Wednesday, April 5th, 2017
I’m a candidate for the Orkney Greens (Scottish Green Party) in the ward of East Mainland, South Ronaldsay and Burray, and with the OIC election a mere month away, it was time to start campaigning in my local patch of South Ronaldsay.
I know the island well. I’m a wildlife tour guide, and there are few bits of Orkney that I don’t know. But even I was unprepared for my mystical journeys along farm tracks, around barns, and the approach to houses, in the sometimes difficult search for a front-door or a letter-box!
Some Orkney houses of course don’t have letter-boxes. That’s okay, as many doors are left unlocked. But what if the door is locked? I have various lateral methods of resolving this issue, involving leaflets slid into door jambs, leaflets left under stones, or leaflets shoved into rusting gate posts. There will yet be other solutions.
I stood as an election candidate last year in the Scottish Parliamentary election of May 2016 when I was a List Candidate for the Scottish Green Party in Highlands and Islands Region. At number 5 on the SGP H&I list I had zero chance of being elected, but the 696 votes (7%) for the Scottish Green Party cast in Orkney certainly helped John Finnie MSP get re-elected to Holyrood. There were several hustings to attend, both general and specific (on agriculture, organised by NFUS), and lots of opportunities to engage the electorate along the way – but it wasn’t quite the same as now, chapping doors and delivering leaflets like a real local election demands.
So what are the issues on the doorstep? Several have been raised to date: a poor broadband service, a poor mobile signal, no resolution of either the barriers or Burwick. a secretive Council. But in South Ronaldsay, one issue is towering above all others, if you’ll excuse the pun – the proposed wind turbine development at Hesta Head, and everyone seems to have a point of view.

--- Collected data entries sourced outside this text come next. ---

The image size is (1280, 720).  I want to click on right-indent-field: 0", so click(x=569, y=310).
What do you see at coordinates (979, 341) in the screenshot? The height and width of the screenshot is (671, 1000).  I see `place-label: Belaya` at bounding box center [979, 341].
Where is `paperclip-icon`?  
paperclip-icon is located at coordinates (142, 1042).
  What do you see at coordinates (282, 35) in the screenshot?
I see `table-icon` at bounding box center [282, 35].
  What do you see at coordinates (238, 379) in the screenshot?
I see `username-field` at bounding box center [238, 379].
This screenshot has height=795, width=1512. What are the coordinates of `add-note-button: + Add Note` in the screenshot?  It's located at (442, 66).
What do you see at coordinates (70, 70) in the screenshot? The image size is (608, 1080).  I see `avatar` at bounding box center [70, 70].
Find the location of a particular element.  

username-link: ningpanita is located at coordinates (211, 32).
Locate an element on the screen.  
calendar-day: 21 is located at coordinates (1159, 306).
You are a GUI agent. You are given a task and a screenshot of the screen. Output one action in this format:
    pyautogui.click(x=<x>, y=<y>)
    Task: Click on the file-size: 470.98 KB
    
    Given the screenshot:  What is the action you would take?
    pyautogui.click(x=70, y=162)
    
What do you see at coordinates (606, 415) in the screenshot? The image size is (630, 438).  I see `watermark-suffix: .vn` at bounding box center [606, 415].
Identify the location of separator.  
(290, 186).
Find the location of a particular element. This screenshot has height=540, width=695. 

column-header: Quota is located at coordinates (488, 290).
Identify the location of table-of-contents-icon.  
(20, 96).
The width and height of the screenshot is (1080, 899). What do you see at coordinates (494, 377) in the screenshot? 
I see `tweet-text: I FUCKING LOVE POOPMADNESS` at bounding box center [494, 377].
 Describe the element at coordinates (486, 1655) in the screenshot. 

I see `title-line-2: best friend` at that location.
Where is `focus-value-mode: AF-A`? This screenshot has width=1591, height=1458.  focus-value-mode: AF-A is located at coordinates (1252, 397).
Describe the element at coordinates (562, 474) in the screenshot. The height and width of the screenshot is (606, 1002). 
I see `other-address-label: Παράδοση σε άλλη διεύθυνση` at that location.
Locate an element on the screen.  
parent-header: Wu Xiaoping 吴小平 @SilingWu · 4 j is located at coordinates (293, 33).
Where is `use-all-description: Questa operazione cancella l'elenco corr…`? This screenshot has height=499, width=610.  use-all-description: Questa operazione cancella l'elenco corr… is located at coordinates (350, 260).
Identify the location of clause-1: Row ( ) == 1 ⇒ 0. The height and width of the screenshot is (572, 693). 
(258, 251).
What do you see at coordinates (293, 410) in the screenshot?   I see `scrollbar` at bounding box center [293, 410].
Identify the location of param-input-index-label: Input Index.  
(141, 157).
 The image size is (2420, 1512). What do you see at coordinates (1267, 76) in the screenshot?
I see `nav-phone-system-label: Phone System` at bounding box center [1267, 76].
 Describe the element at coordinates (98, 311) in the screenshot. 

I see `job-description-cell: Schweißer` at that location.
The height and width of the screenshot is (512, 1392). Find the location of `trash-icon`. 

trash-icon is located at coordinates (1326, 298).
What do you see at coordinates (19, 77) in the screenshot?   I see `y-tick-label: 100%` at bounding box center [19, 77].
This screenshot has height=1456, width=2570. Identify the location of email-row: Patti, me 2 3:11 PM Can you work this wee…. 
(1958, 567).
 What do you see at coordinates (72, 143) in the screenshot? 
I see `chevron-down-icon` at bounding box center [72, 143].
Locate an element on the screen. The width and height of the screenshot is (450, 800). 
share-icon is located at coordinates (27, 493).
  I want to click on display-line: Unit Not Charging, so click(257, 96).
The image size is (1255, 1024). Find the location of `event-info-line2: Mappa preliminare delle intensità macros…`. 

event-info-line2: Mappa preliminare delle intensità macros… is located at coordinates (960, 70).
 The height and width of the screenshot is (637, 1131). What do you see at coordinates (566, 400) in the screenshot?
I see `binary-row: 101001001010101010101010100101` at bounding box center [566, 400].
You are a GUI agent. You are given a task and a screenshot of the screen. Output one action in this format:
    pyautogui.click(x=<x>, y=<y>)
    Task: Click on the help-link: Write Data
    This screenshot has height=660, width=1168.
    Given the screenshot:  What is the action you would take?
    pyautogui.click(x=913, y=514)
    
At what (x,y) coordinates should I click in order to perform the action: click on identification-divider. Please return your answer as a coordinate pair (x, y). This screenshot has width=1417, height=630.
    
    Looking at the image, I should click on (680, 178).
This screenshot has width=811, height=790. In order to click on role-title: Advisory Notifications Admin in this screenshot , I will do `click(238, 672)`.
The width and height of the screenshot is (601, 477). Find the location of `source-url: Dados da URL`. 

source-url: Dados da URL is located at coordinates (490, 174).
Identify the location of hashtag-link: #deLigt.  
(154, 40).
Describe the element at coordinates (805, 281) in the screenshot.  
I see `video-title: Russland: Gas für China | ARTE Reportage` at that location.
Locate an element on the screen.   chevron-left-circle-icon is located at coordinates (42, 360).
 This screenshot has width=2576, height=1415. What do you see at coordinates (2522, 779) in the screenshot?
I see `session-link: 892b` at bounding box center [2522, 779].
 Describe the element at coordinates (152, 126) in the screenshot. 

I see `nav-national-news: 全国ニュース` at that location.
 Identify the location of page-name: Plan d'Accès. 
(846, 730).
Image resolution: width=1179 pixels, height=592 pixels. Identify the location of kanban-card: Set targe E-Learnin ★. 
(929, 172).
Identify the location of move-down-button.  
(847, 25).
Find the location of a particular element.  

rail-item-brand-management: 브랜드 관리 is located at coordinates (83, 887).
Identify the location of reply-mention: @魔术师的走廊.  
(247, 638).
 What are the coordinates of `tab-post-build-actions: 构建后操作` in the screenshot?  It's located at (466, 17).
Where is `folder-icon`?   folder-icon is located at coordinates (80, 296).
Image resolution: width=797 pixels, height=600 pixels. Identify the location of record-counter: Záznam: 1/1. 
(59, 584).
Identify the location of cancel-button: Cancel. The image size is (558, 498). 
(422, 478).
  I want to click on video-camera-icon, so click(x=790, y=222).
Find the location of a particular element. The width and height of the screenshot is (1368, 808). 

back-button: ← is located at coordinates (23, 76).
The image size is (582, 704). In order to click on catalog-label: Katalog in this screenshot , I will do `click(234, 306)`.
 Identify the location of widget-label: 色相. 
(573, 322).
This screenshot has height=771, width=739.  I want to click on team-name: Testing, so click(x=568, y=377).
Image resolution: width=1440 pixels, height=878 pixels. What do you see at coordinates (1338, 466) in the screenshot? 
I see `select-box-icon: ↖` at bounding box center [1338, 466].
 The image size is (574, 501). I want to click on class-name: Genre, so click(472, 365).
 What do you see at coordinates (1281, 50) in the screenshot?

Perhaps counter-intuitively, the Orkney Greens are not supporting the turbines at either Costa or Hesta, for the simple reason that we object to the policy mis-match between a shocking 63% fuel poverty (85% in elderly households) and ‘big-business’ power generation going straight off, South. We advocate empowered communities, and large windfarms don’t fall naturally into a community-initiated model. Add to this the host of planning policies, conservation difficulties, and supplementary guidance on energy and landscape that point against the development of the windfarm at Hesta, and our lack of support perhaps isn’t so surprising.
But it’s a windfarm proposal, and the electorate has polarised views. I’d suggest that for every vote won there are certainly others to be lost, and so what is a poor candidate to do? My approach with this issue, and indeed all others, is simply to be honest. Folk will vote for you, perhaps, if you’re clear about issues, and if they don’t agree, they won’t. That’s democracy, and it appears to be alive and well at present on South Ronaldsay.